オキソ脂肪酸の抗炎症活性に関する文章を、一字も変えずに全文そのまま返してください。

> [提供文]:
..........
一方,マクロファージモデル細胞RAW264.7細胞を用い,LPS刺激下で誘導される炎症性メディエーター,NOの産生能について評価を行った.その結果,リノール酸,α-リノレン酸,γ-リノレン酸由来の腸内細菌脂肪酸代謝物であるエノン型オキソ脂肪酸[それぞれ10-oxo-trans-11-18 : 1(KetoC),10-oxo-trans-11,cis-15-18 : 2(αKetoC),10-oxo-cis-6,trans-11-18 : 2(γKetoC)]に強い抗炎症活性が認められた.これらの脂肪酸は,LPS刺激したRAW264.7細胞から分泌されるTNF-α, MCP-1の発現についても,mRNA,タンパク質レベルで抑制した.肥満状態での脂肪組織で起こる炎症反応について検討するために3T3-L1脂肪細胞とRAW264.7マクロファージの共培養系および分化・肥大化させた3T3-L1脂肪細胞の培養液上清を用いて炎症性メディエーターの発現量を評価したところ,エノン型オキソ脂肪酸添加群において発現低下が認められた26).このように,マクロファージによる炎症性因子の産生を抑制するエノン型オキソ脂肪酸は,肥満状態の脂肪組織における慢性炎症状態を緩和する可能性が示唆された.
..........
(収集したデータ項目)
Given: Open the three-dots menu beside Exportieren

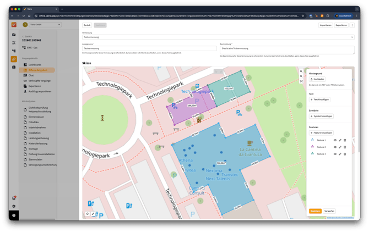Looking at the screenshot, I should coord(352,25).
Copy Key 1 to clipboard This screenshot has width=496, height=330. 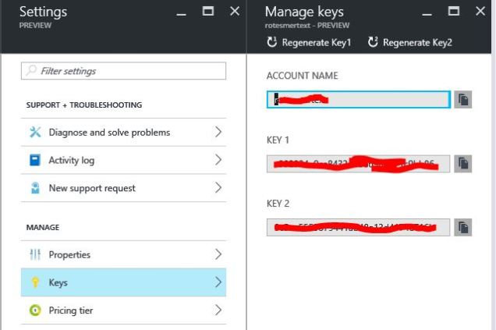(463, 164)
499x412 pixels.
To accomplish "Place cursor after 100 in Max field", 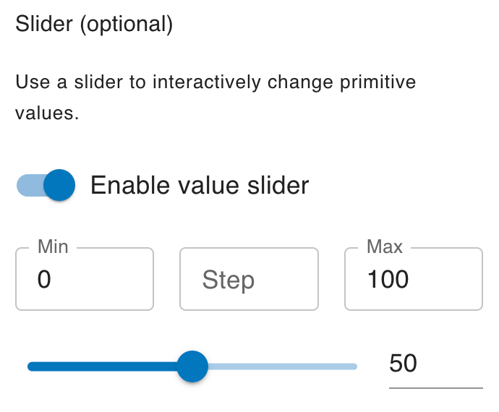I will click(x=410, y=279).
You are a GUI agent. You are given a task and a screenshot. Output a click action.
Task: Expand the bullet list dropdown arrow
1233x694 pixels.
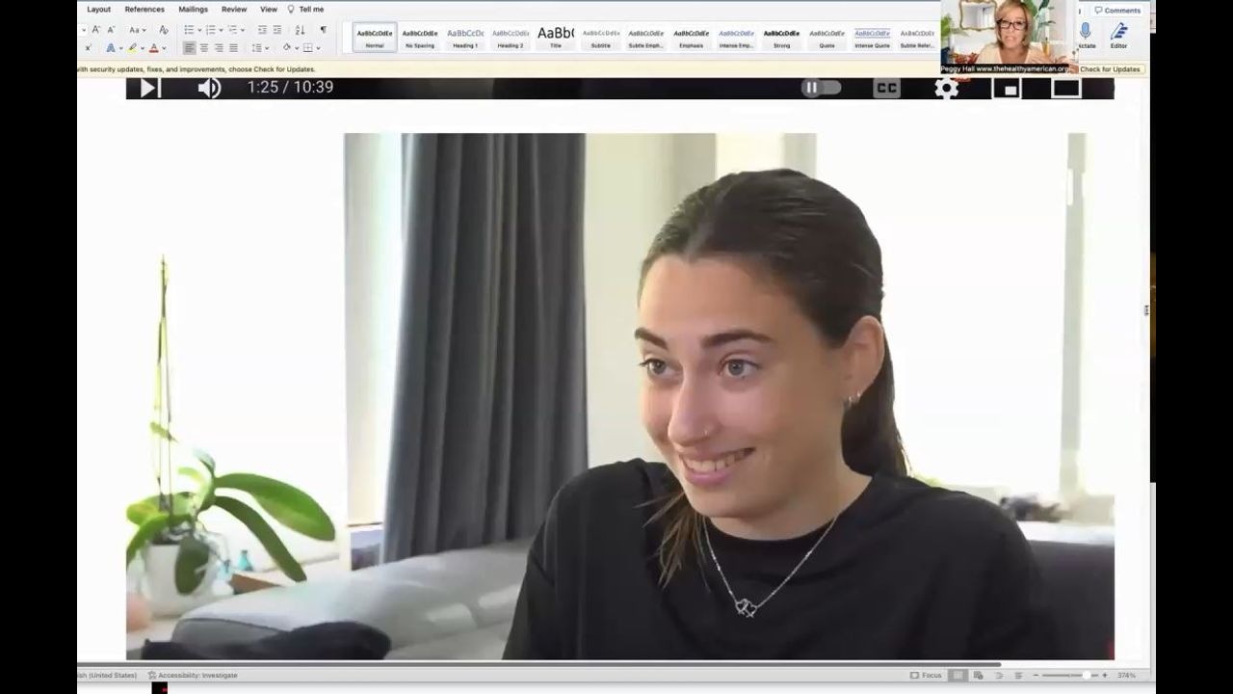pyautogui.click(x=199, y=30)

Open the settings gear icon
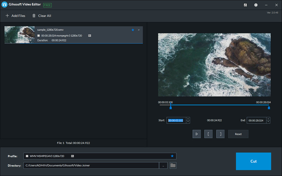pyautogui.click(x=256, y=5)
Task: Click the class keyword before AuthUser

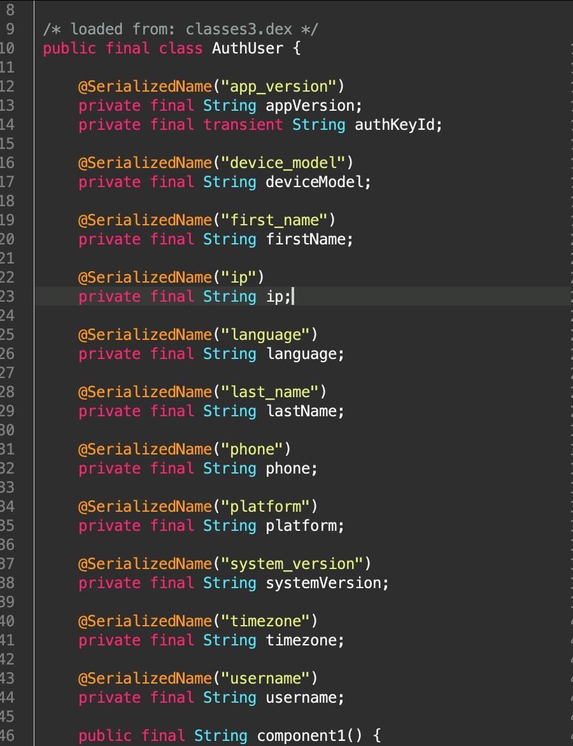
..........
> [結果]:
一方,マクロファージモデル細胞RAW264.7細胞を用い,LPS刺激下で誘導される炎症性メディエーター,NOの産生能について評価を行った.その結果,リノール酸,α-リノレン酸,γ-リノレン酸由来の腸内細菌脂肪酸代謝物であるエノン型オキソ脂肪酸[それぞれ10-oxo-trans-11-18 : 1(KetoC),10-oxo-trans-11,cis-15-18 : 2(αKetoC),10-oxo-cis-6,trans-11-18 : 2(γKetoC)]に強い抗炎症活性が認められた.これらの脂肪酸は,LPS刺激したRAW264.7細胞から分泌されるTNF-α, MCP-1の発現についても,mRNA,タンパク質レベルで抑制した.肥満状態での脂肪組織で起こる炎症反応について検討するために3T3-L1脂肪細胞とRAW264.7マクロファージの共培養系および分化・肥大化させた3T3-L1脂肪細胞の培養液上清を用いて炎症性メディエーターの発現量を評価したところ,エノン型オキソ脂肪酸添加群において発現低下が認められた26).このように,マクロファージによる炎症性因子の産生を抑制するエノン型オキソ脂肪酸は,肥満状態の脂肪組織における慢性炎症状態を緩和する可能性が示唆された.